• **What to work on**: Give the lines of the records as a numbered list, starting at the line that contains "Click the 49mm value" and continuing through the last line of the records, skipping blank lines and leaving out the pictures.

• **Input**:
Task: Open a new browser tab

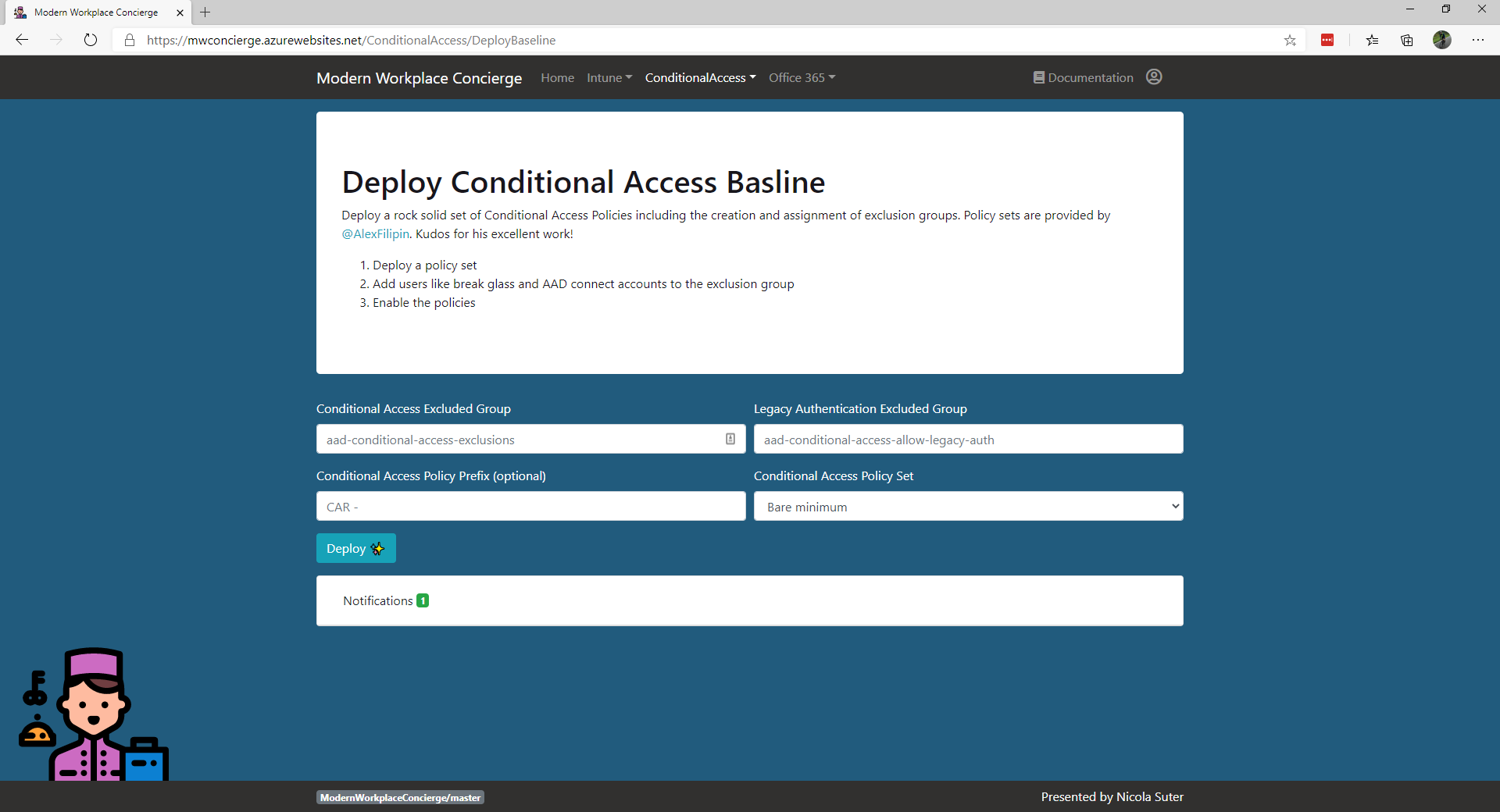Action: pos(205,12)
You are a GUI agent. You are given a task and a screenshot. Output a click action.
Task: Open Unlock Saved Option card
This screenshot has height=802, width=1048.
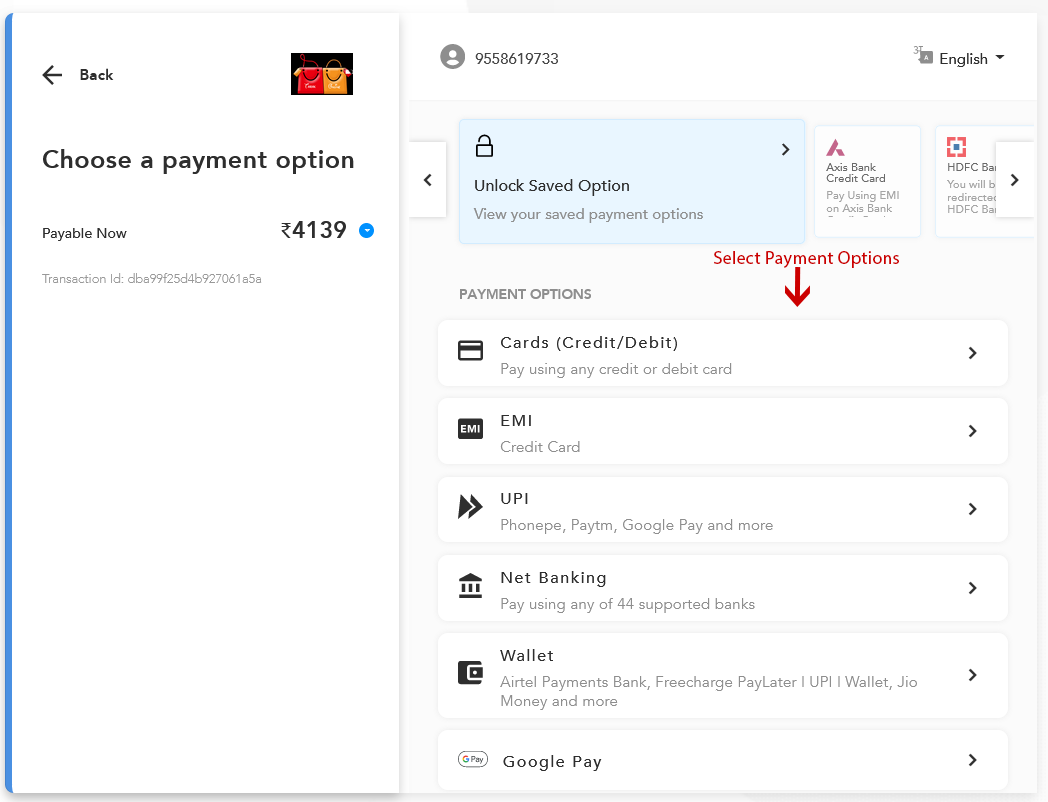click(x=631, y=182)
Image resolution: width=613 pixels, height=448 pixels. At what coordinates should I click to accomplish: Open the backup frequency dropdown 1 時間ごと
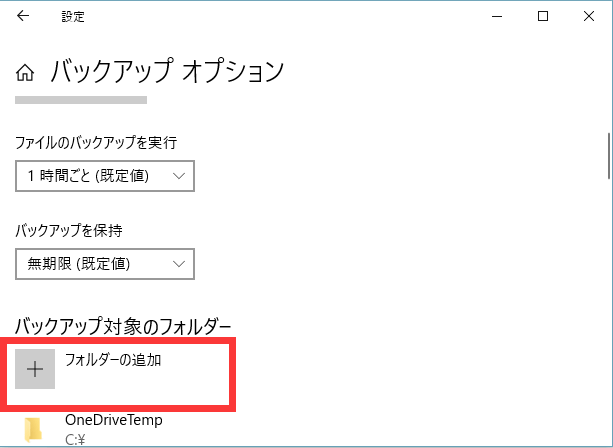(x=104, y=176)
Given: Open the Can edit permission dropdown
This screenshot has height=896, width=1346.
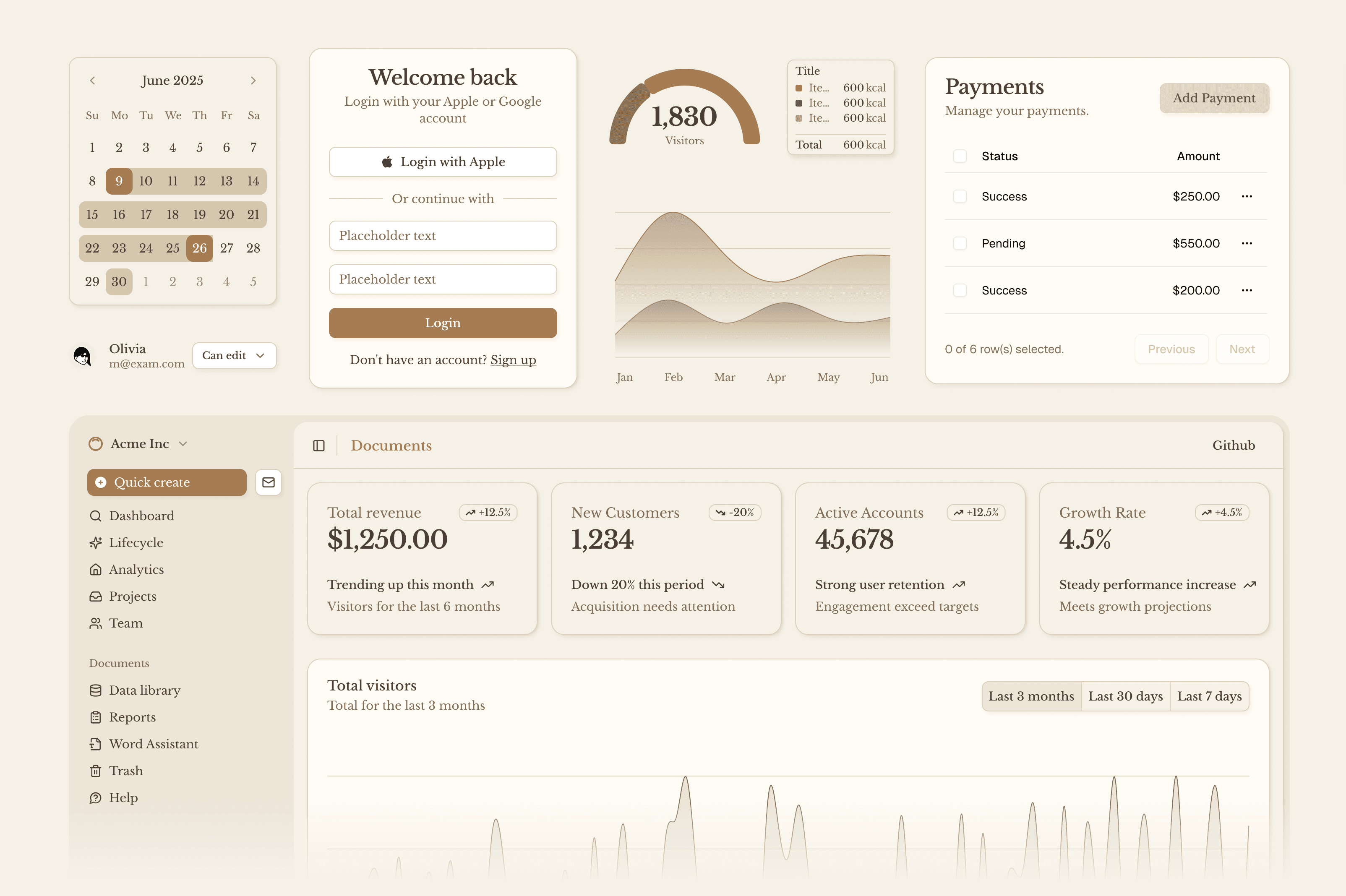Looking at the screenshot, I should coord(234,355).
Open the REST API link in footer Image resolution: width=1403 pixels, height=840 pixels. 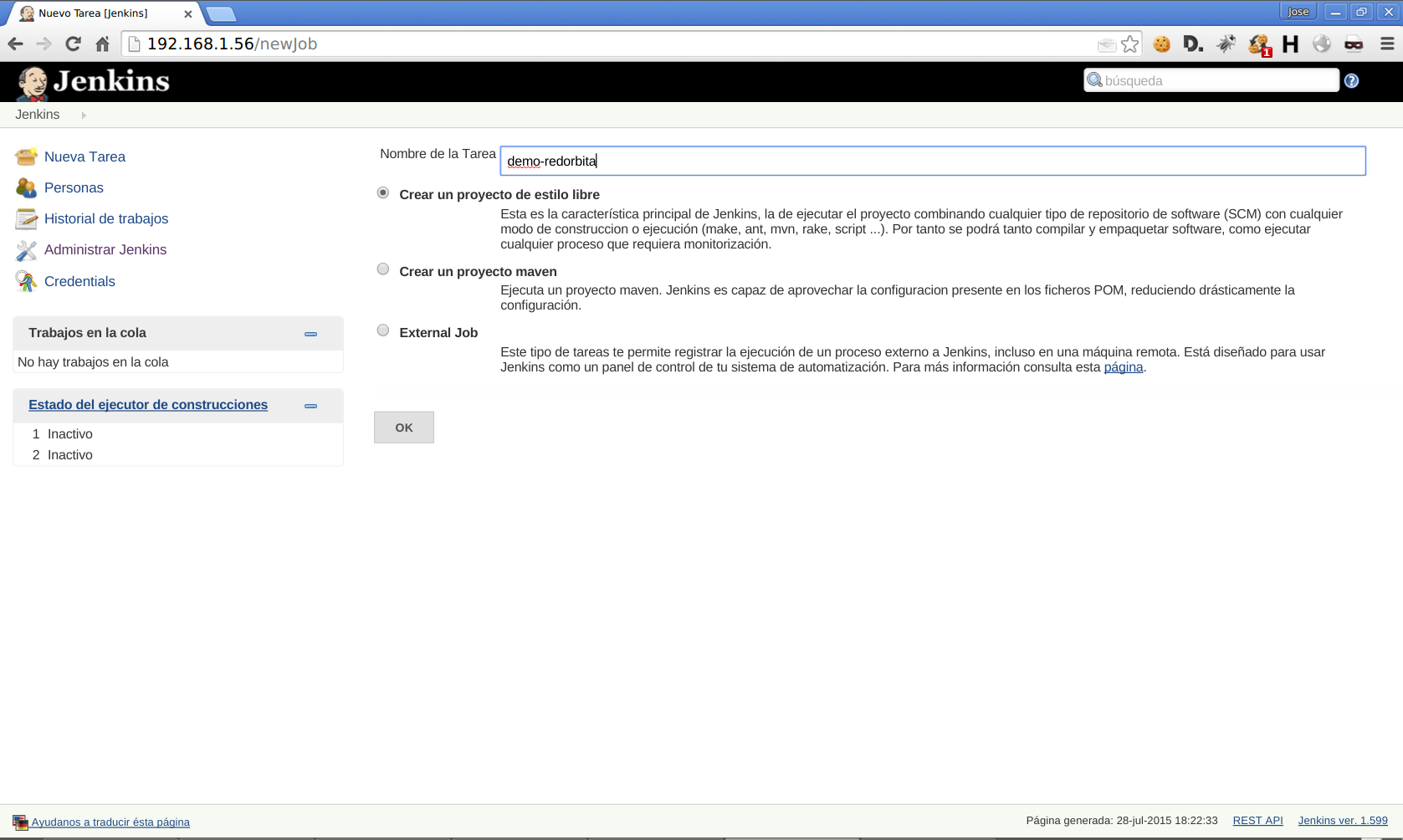[x=1257, y=821]
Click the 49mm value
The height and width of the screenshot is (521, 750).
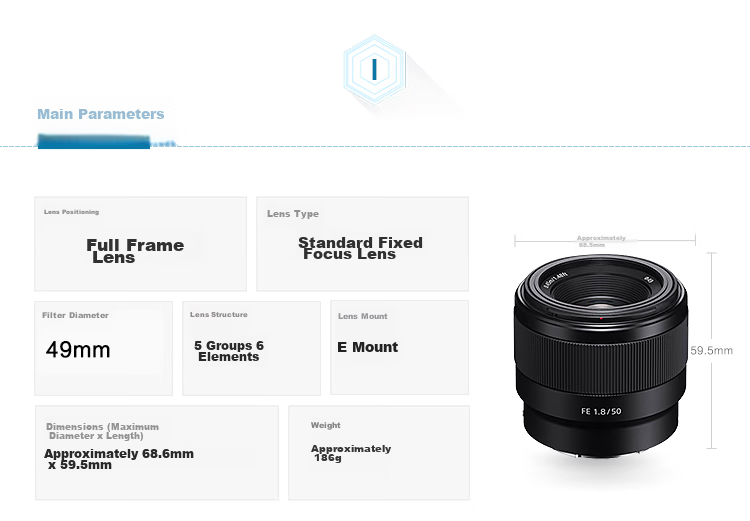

• **Completed task**:
1. Click the 49mm value
2. The height and width of the screenshot is (521, 750).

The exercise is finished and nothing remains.